Well, this whole process went real quick. Don't get me wrong, I started my job search back in February and this is now September, but the actual submitting my resume to the recruiter to being offered a job was fast. I sent my resume on July 3, 2008 and the first offer was made on July 31, so under a month of emails, phone interviews, and negotiations and I have a job offer from overseas.
Nothing was real difficult about any of this. I had to refine my resume (eg. make it look like I know what I'm doing), send in a photo, and write an easy essay from several broad topics (mine was on the U.N.).
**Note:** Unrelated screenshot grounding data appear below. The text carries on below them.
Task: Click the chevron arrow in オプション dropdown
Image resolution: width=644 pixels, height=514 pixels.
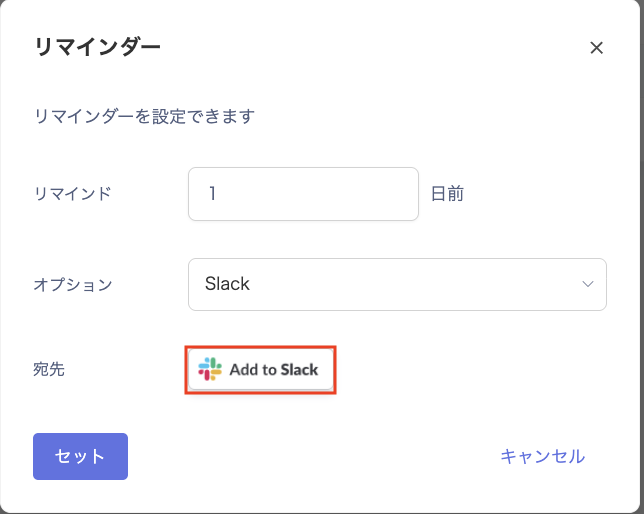Action: pyautogui.click(x=588, y=284)
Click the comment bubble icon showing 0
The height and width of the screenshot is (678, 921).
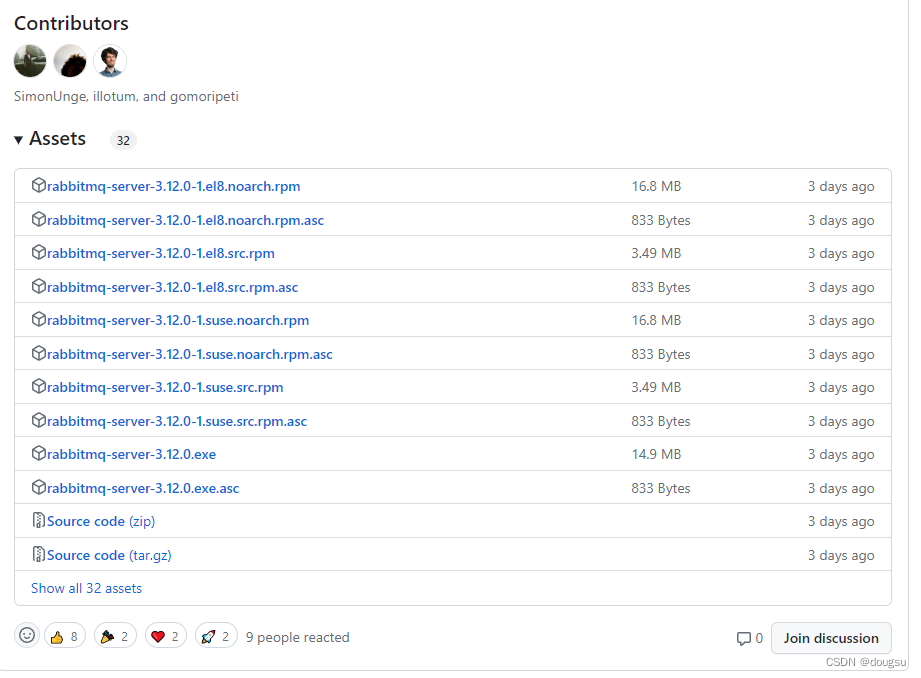click(x=746, y=638)
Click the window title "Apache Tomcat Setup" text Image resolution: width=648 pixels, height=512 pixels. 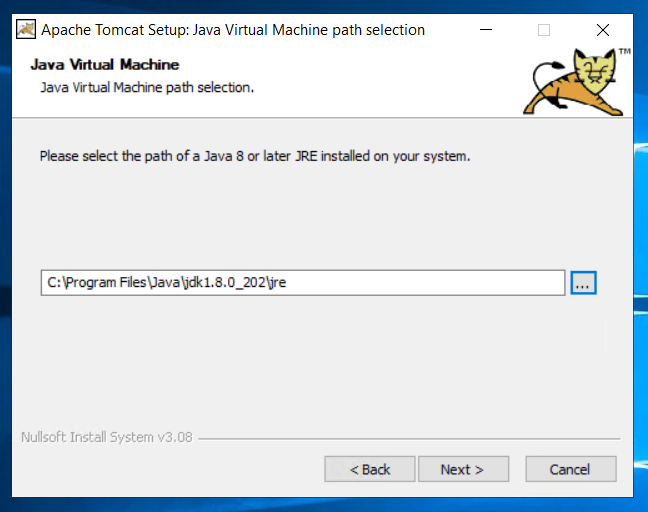(x=115, y=30)
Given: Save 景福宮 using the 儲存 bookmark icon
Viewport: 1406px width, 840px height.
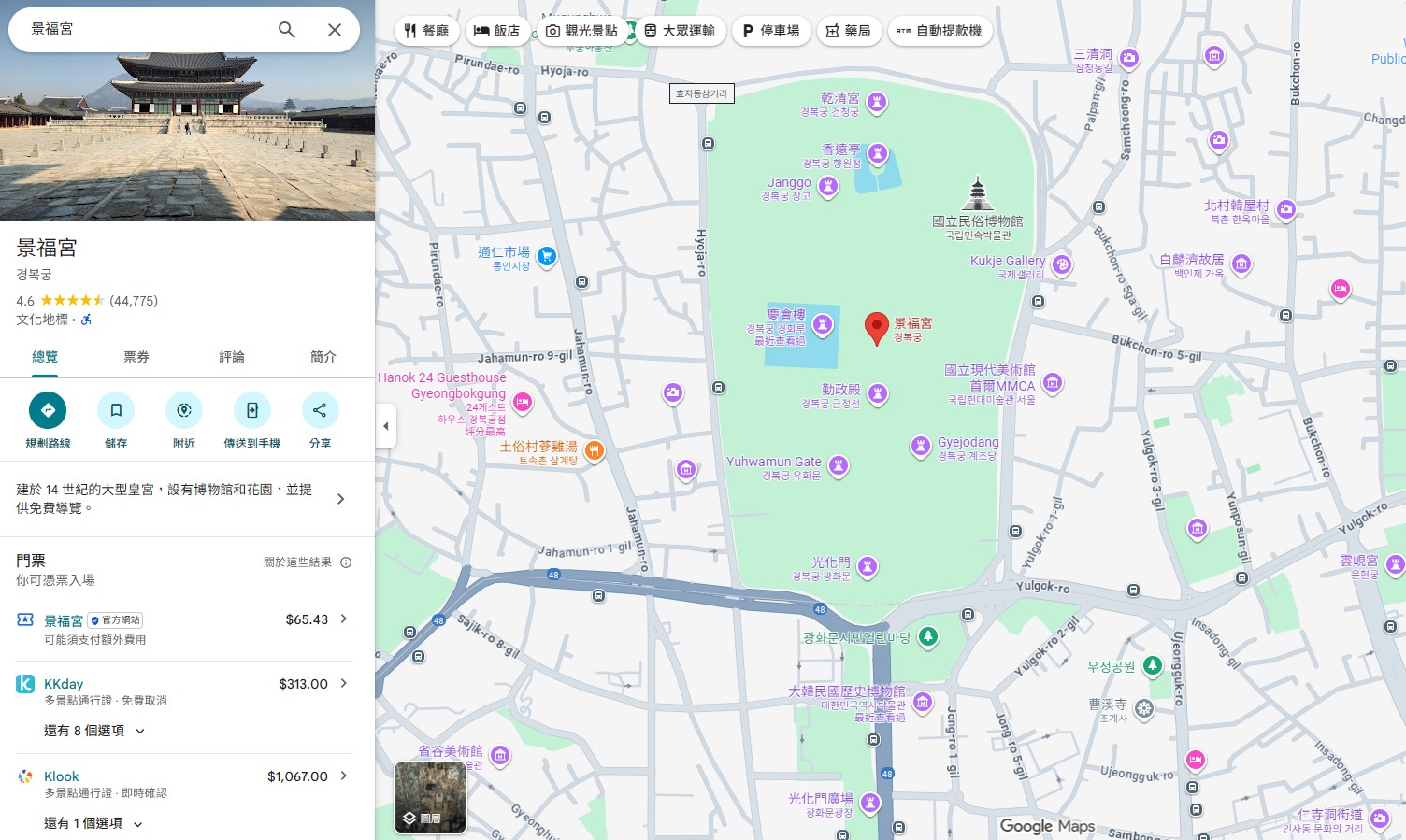Looking at the screenshot, I should tap(116, 410).
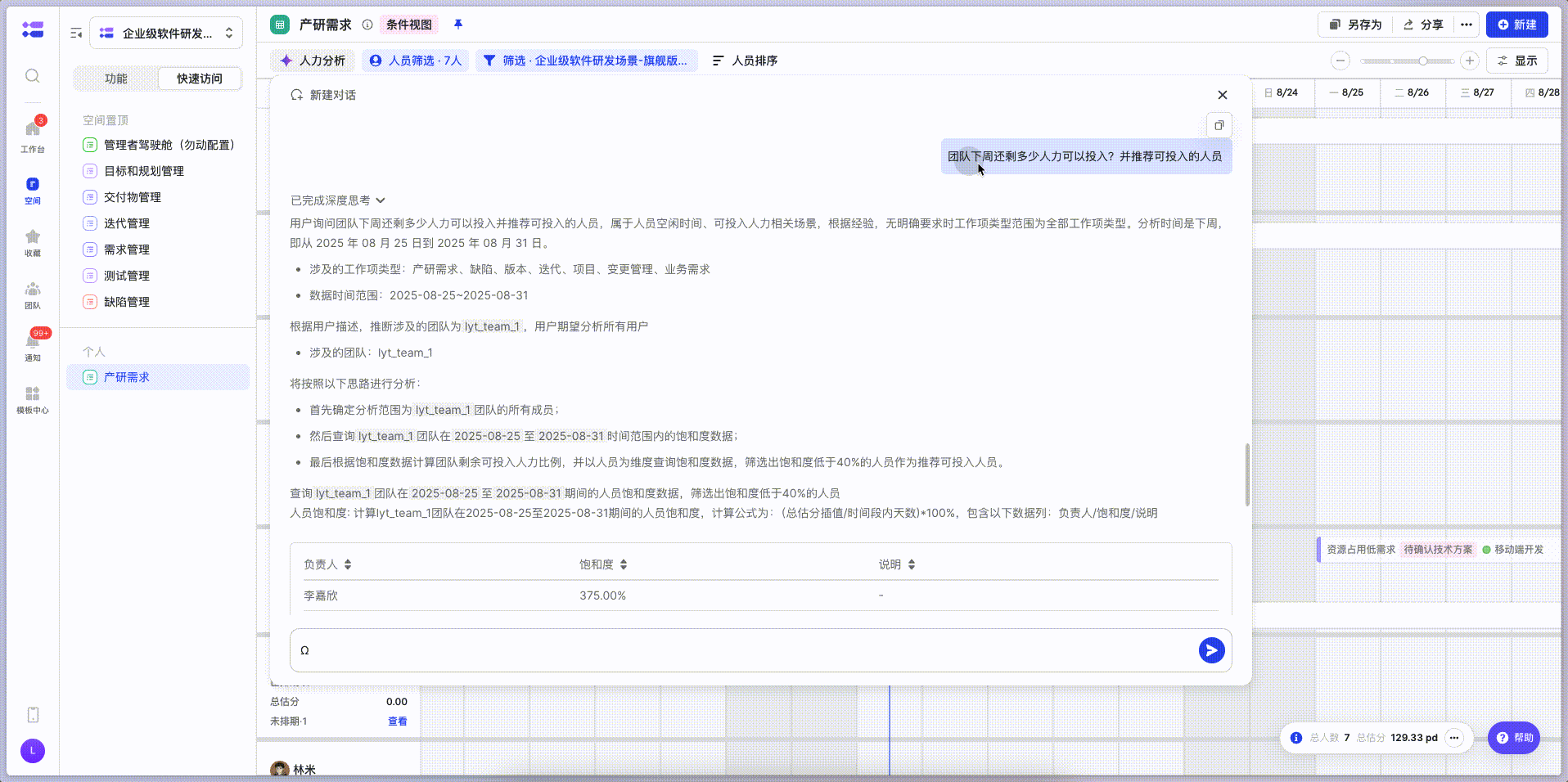Viewport: 1568px width, 782px height.
Task: Click 新建对话 to start a new chat
Action: (x=323, y=95)
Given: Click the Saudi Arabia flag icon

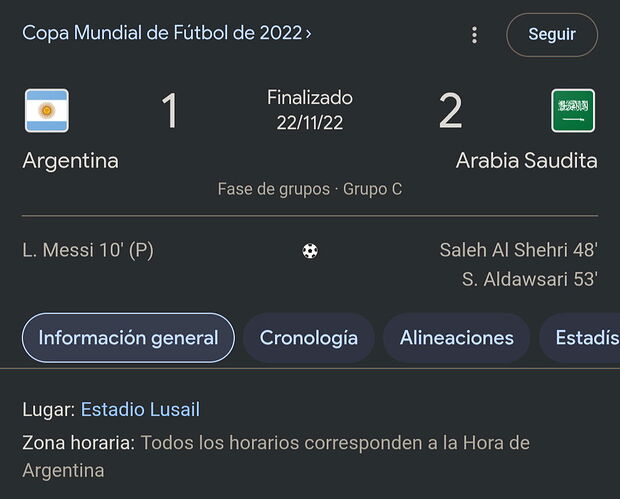Looking at the screenshot, I should (573, 110).
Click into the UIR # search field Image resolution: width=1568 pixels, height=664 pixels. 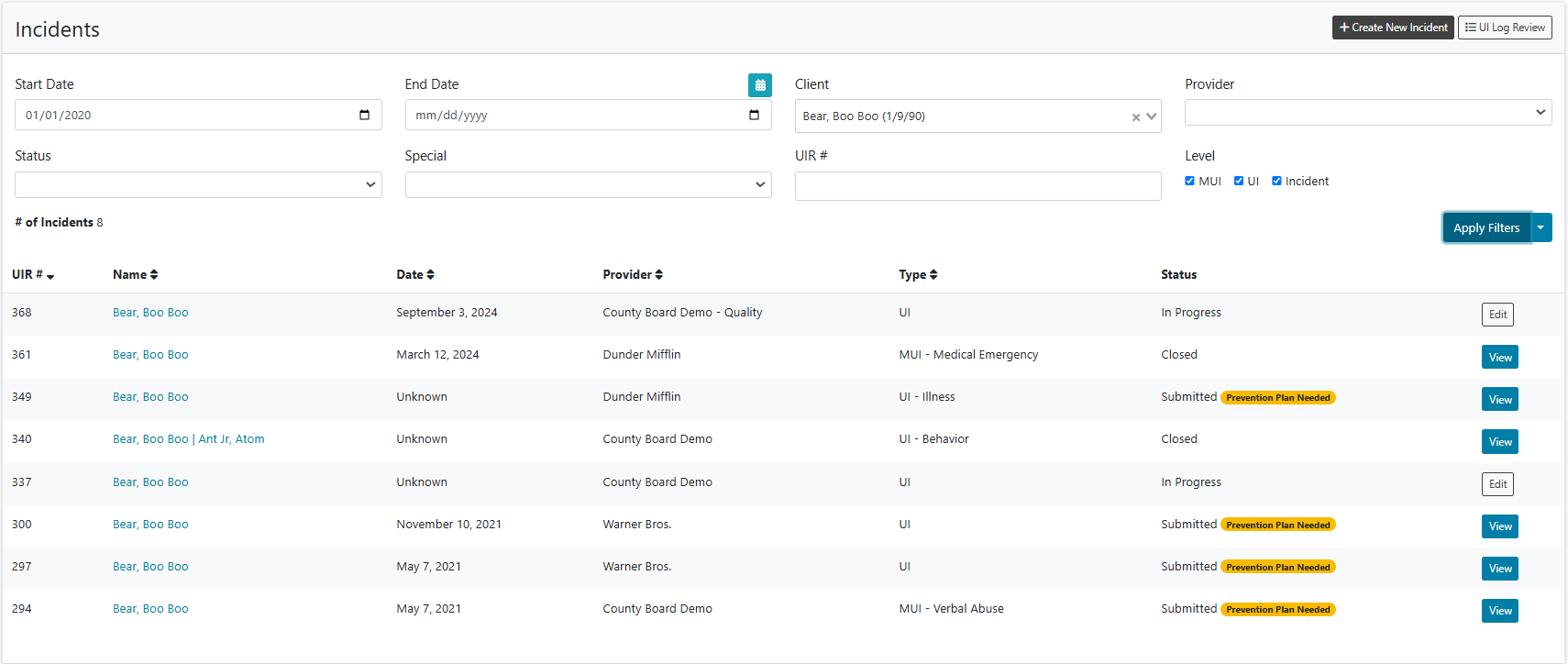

The first interview from the recruiter was more to pump me up (the recruiter only gets paid when I sign on the dotted line), so that put me on the private school, Korea track in the teach English overseas race. An actual recruiter from CDI contacted me after the Aclipse headhunter forwarded my resume, picture, essay, and recommendation to them.
Here is where the real fun begins. Aclipse staffers were located in New York or San Fransisco, so it was an easy timezone conversion. The CDI recruiter, however, is in Korea, so we are now playing 16-hours-ahead-of-me phone-tag with the possibility of international calling rates. I knew when I was being contacted by them because it was past dinner time and the caller ID displayed UNAVAILABLE. What glee did I have knowing that someone, somewhere very far away thought I was qualified for whatever they wanted me to do and were willing to pay for it! The recruiter was nice and informative and helped to pump me up some more and work out the best offer. Now is as good a time as ever to let everyone know (I didn't at the time) that in 2007 there were 30,000 openings for foreign English teachers in Korea with one 17,000 applicants, so this processes shouldn't be that stressful.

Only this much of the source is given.